> QUOTED PASSAGE:
..............................
Your kid’s drifting? Help is a phone call away
Parents are increasingly seeking out counsellors to help their children focus on fields of employment best suiting them
Globe and Mail
By: Virginia Galt
It’s the latest thing: private career coaching for kids.
And Laura Faulkner believes it’s well worth the $695 investment.
Ms. Faulkner has spent the past 25 years in the freight boarding business, importing and exporting cargo. Her husband, siblings and in-laws all work in the same field.
She wants something different for her daughter. But since the family shop talk is all about freight boarding, Ms. Faulkner felt ill-equipped to advise 18-year-old Heather on her options.
So Heather spent two days earlier this summer at an intensive workshop developed by Toronto-based career counselling firm vpi Inc.
"We got the requests from mums and dads everywhere, from existing clients to ad hoc telephone calls from parents who said, ‘I understand you do career planning. Do you have anything for kids?’ " says vpi chief executive officer Gail Rieschi.
Alan Kearns, founder and "head coach" of Ottawa-based CareerJoy, says parents pay $699 a shot for his firm’s career-planning services for students – either because their kids are drifting, or because they’re totally undecided about what they want to do when they grow up.
Mr. Kearns says demand for his student counselling services generally peaks around Christmas every year. "We’ll see a lot of young adults then, because they have started first-year [university] and they can’t stand what they have chosen."
Ms. Rieschi says the idea of her workshop is to open students’ eyes to the range of possibilities. The boy who loves car racing and mechanics, for instance, might also be able to indulge his passion by designing vehicles or marketing in that field.
Heather Faulkner underwent a Myers-Briggs personality assessment and a vocational interest survey to determine which fields she’s best suited for.
From there, a team of counsellors helped her zero in on some potential careers, and showed her how to research the educational requirements.
..............................
> PROVIDED DATA:

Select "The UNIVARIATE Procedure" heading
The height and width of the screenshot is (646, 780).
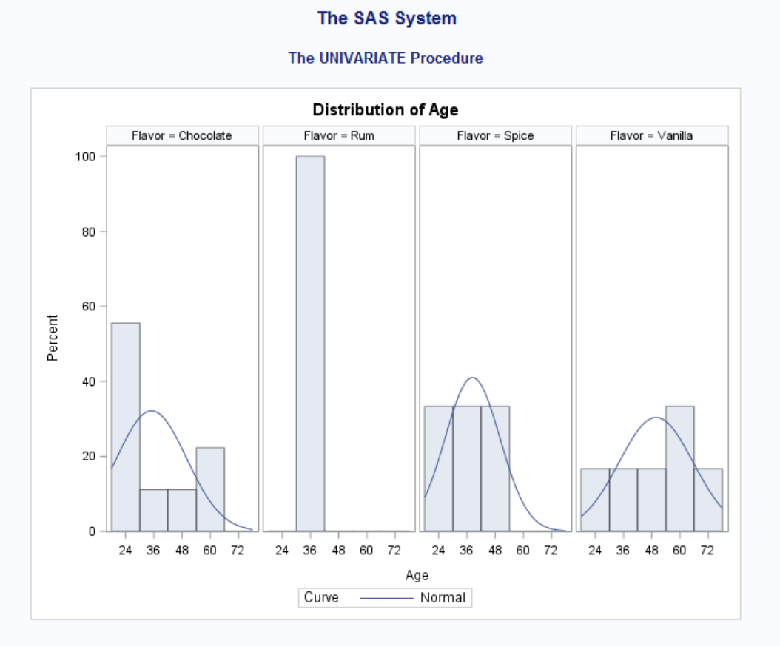(x=386, y=58)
..............................
> AIM:
Reproduce word for word everything in the article above on career coaching for kids from "She wants something" down to "officer Gail Rieschi.".

> SOLVED EXERCISE:
She wants something different for her daughter. But since the family shop talk is all about freight boarding, Ms. Faulkner felt ill-equipped to advise 18-year-old Heather on her options.
So Heather spent two days earlier this summer at an intensive workshop developed by Toronto-based career counselling firm vpi Inc.
"We got the requests from mums and dads everywhere, from existing clients to ad hoc telephone calls from parents who said, ‘I understand you do career planning. Do you have anything for kids?’ " says vpi chief executive officer Gail Rieschi.